TRY IT » The lines to copy are those holding the string "will" in the entries below.

SUPPLIED DATA »
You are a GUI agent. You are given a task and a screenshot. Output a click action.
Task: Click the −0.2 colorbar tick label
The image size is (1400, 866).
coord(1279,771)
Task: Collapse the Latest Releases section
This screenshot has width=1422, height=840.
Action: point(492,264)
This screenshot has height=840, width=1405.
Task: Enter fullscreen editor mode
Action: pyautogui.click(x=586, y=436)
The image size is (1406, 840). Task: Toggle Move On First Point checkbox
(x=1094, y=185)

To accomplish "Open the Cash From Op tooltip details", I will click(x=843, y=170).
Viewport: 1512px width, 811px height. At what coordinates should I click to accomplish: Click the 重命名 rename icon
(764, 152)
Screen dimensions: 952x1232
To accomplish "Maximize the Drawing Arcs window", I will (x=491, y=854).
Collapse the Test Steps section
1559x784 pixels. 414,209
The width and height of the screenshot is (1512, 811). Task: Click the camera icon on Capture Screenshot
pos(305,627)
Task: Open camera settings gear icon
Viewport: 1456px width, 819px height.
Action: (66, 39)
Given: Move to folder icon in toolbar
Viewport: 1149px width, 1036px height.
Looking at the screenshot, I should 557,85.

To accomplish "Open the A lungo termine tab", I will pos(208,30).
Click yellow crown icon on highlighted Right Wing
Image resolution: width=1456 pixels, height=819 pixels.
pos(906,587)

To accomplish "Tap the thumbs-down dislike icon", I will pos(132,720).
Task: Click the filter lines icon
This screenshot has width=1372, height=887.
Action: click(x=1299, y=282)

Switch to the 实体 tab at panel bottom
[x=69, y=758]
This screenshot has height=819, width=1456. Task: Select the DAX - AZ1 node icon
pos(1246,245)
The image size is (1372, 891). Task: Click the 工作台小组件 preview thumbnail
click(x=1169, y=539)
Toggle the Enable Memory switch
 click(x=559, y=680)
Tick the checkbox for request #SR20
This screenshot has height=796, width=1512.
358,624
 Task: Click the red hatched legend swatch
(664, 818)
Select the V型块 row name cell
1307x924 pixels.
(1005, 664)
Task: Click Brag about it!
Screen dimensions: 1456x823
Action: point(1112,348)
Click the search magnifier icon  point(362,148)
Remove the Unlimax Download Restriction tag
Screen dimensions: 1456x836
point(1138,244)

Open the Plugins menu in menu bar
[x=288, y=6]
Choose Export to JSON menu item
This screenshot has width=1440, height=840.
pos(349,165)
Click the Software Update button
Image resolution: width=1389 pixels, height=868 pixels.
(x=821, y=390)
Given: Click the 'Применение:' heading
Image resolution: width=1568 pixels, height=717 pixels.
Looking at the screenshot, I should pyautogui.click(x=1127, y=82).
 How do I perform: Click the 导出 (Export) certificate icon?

EXERCISE RESPONSE »
To accomplish "Open the Cash From Op tooltip details", I will click(x=843, y=170).
To accomplish "Maximize the Drawing Arcs window", I will (x=491, y=854).
To accomplish "Open the A lungo termine tab", I will pos(208,30).
To accomplish "Tap the thumbs-down dislike icon", I will pos(132,720).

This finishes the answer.